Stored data

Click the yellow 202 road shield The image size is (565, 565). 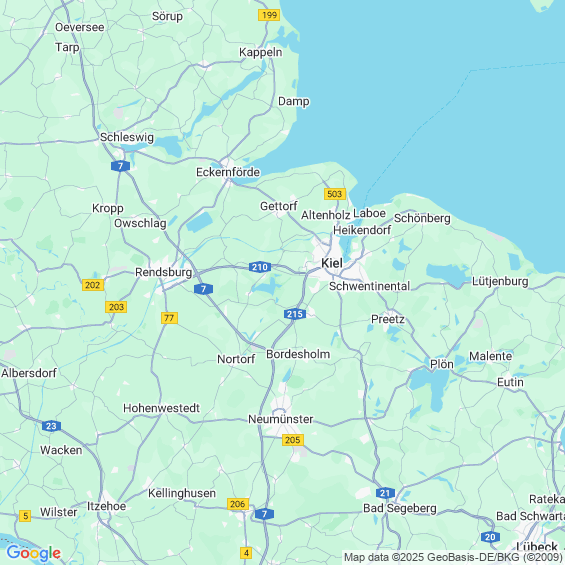pos(93,285)
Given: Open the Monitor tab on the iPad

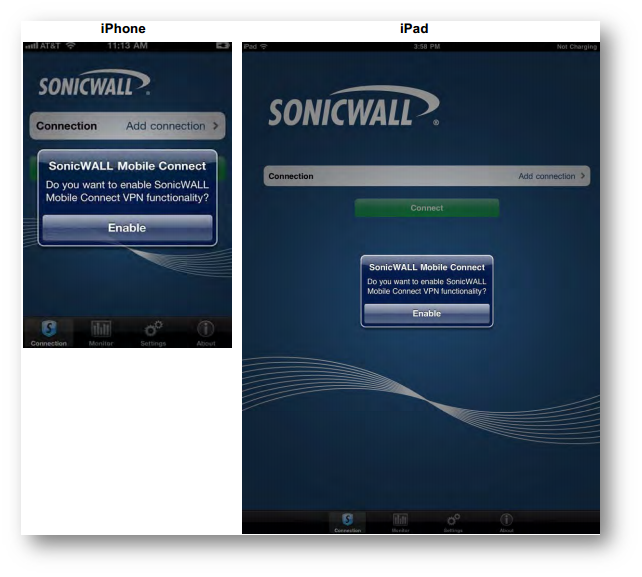Looking at the screenshot, I should 400,521.
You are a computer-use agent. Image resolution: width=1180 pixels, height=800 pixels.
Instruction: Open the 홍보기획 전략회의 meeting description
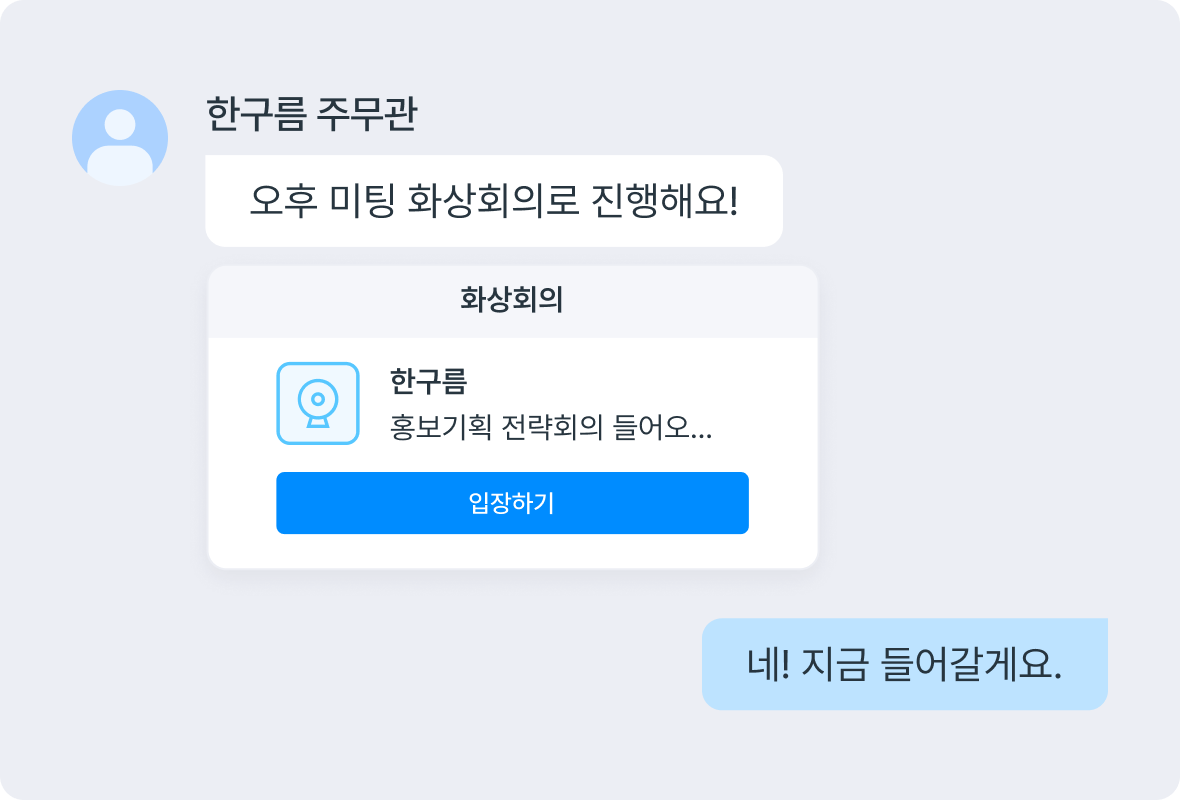click(551, 427)
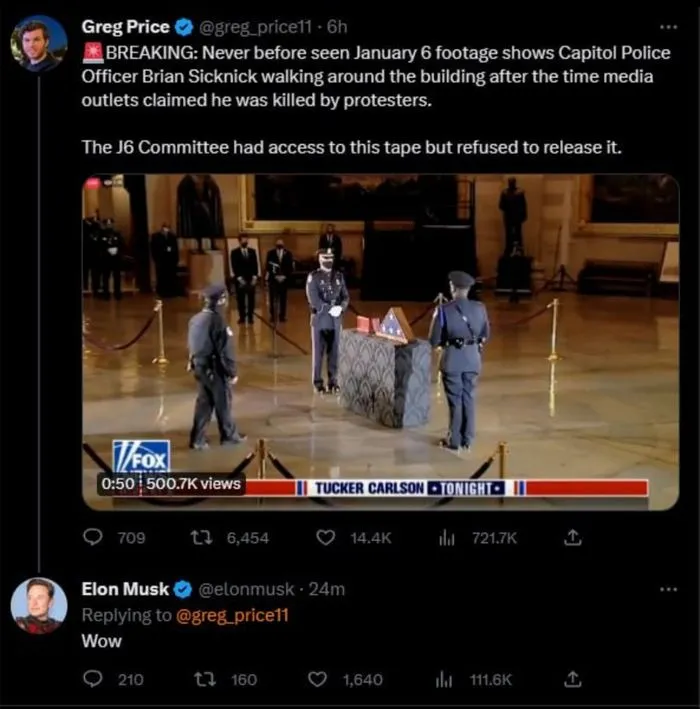Open more options menu on Elon Musk's reply

click(x=668, y=589)
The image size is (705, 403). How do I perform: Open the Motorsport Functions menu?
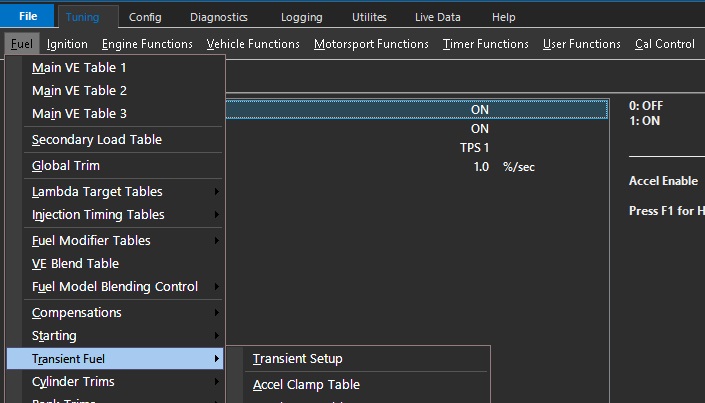pyautogui.click(x=371, y=44)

=== Goal of the exercise ===
Only the lines from the one with "Given: Open the Monitor tab on the iPad" through the final line of the data should be written out, exactly and including both ends. Skip the pictures.

=== Exercise result ===
Given: Open the Monitor tab on the iPad

Looking at the screenshot, I should 400,521.
You are a computer-use agent. Image resolution: width=1180 pixels, height=800 pixels.
Instruction: Open the 홍보기획 전략회의 meeting description
click(551, 427)
Open more options menu on Elon Musk's reply

click(x=668, y=589)
The image size is (705, 403). How do I perform: Open the Motorsport Functions menu?
pyautogui.click(x=371, y=44)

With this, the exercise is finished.